* **EXCERPT**
This professional is suited for the Data Navigator career zone as he or she sees extraordinary opportunities from the growth of data and uses emerging analytical tools to drive insights that deliver business outcomes.
To identify which opportunities they should pursue, professionals should look at both the ACCA professional quotients and five career zones for reference.
FutureCFO: Given the diverse opportunities for accountants, what new training should they get?
PA: As career pathways move further away from the formal route, and having mechanisms to allow people to ‘step on’ and ‘step off’ their career paths, organisations will need to start to think about what broader skills they want their employees to have, regardless of the part of the business they sit, and then allow that fluidity between finance and the rest of the business.
This will enhance the value of the people in the finance function of the organisation.
Examples of trainings professionals can look at include those that teach how individuals can familiarise themselves with evolving technology, which is ‘table-stakes’ for building a future career in accountancy.
Being digitally-savvy is a competency that transcends across all roles and sectors. Professionals should also look at building skills in data analysis, as learning how to analyse, understand and interpret information is seen as a skillset valued by organisations.
FutureCFO: How should employers help their employees in accounting and finance to develop their career?
PA: In this emerging world, ‘jobs’ in the profession become more agile and it will be challenging to plan out what the next job role may be, for both employer and employee.
With future jobs in the profession becoming technology and data rich within and across career zones, different combinations of quotients across roles and careers will be required.
Organisations will need to transform their approach to learning, as individuals increasingly self-curate, using information sources and learning options to drive their own personal career journeys. It will also be important for individuals to ‘unlearn’ as some things become less relevant.
Employers can also create more meaningful work to improve employee engagement, with a more attractive brand proposition of the company; it will give employer a competitive edge in the race for potential talent.
As a global accountancy professional body, we designed our qualification to ensure that it continues to stay relevant and structured to future-proof the careers of the professional accountants. We continue to encourage employers and the profession to always keep an open mind and continue to learn and relearn to be future-ready, especially in this challenging period of COVID-19.
FutureCFO: Given all the changes, what are the different major forces that will transform how organisations operate efficiently while meeting stakeholder demands?
PA: There are five factors that affect how organisations operate efficiently, mainly technology innovations, upskilling of employees, growing regulatory pressures, changing organisational structures and functions and data opportunities for businesses.
Digital transformation is now core to organisations seeking to build sustainable and viable businesses that are more efficient, more forward looking, and faster to adapt to changes.
Organisations need to work on three big areas: career adaptation, learning evolution and skills transformation. Navigating new career opportunities drives a continual skills transformation. It is necessary to have constant renewal of experience and knowledge, and rebalancing of skills.
These changes may also present considerations for how teams are designed. Finance teams need to reconsider how they support careers and design ‘jobs’ for accountants in the face of evolving work strategies. In the near future, we can expect teams across organisations to be more collaborative, fluid and permeable where business models are rapidly evolving.

* **DATA**
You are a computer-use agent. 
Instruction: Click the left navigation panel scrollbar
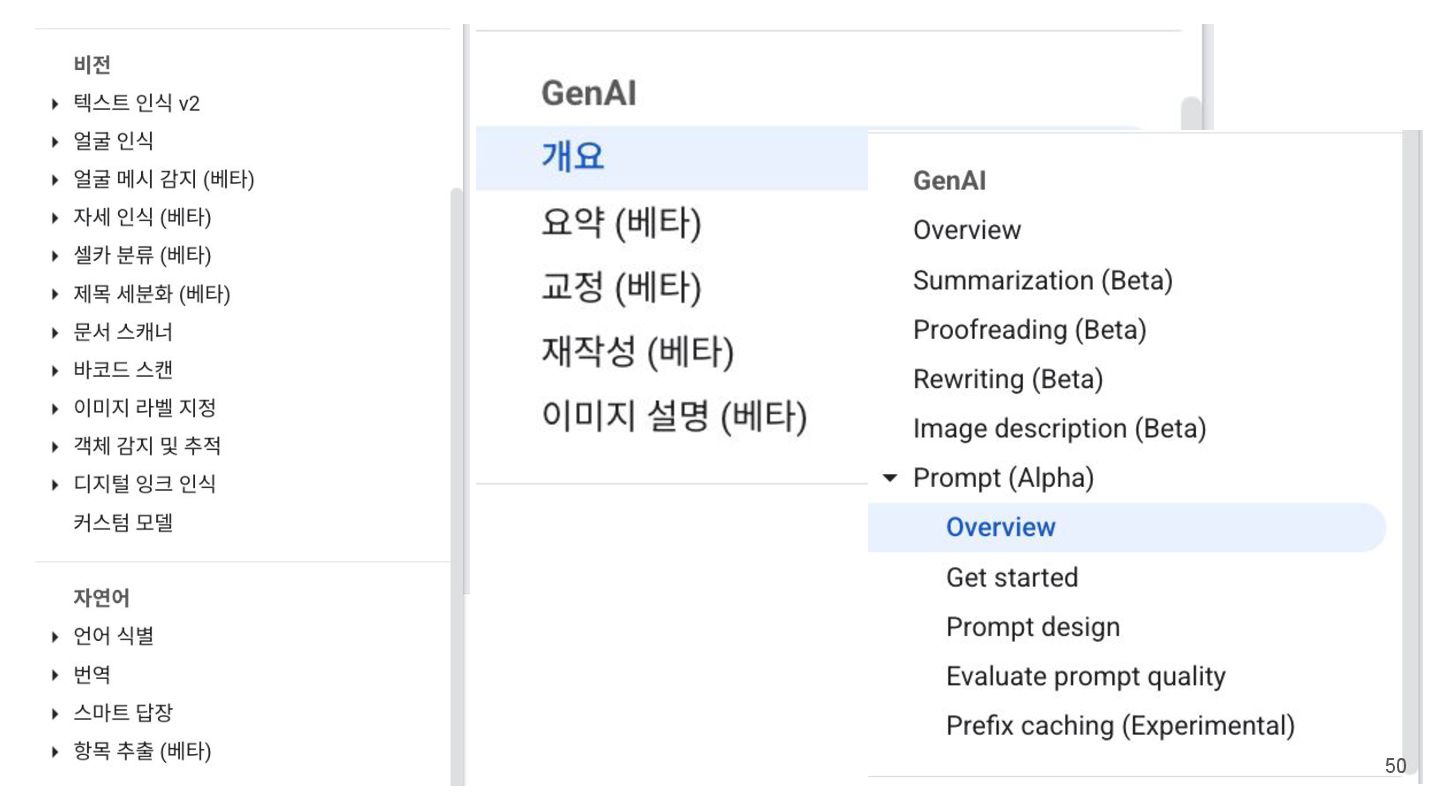click(458, 400)
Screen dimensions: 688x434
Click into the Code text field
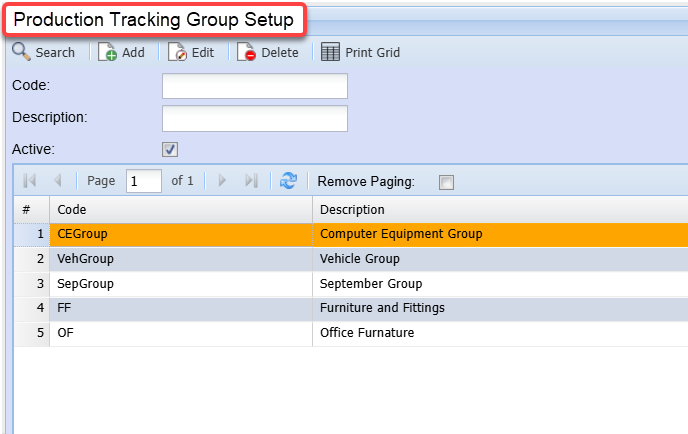(254, 86)
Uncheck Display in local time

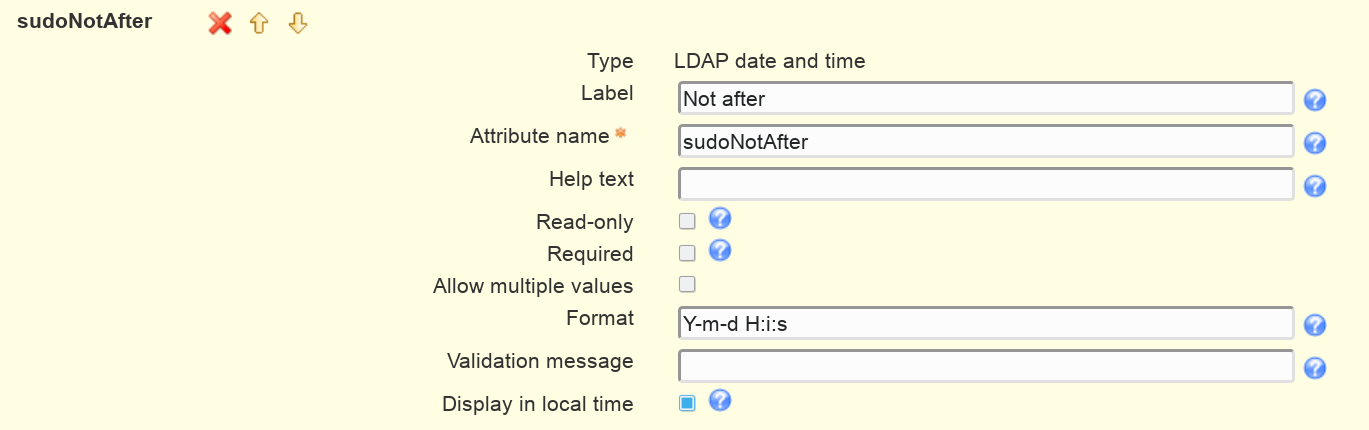tap(687, 403)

* **PROBLEM TO WORK ON**
Copy the accounting careers interview above word for word, from "Organisations will need to transform" to "for potential talent.".

* **ANSWER**
Organisations will need to transform their approach to learning, as individuals increasingly self-curate, using information sources and learning options to drive their own personal career journeys. It will also be important for individuals to ‘unlearn’ as some things become less relevant.
Employers can also create more meaningful work to improve employee engagement, with a more attractive brand proposition of the company; it will give employer a competitive edge in the race for potential talent.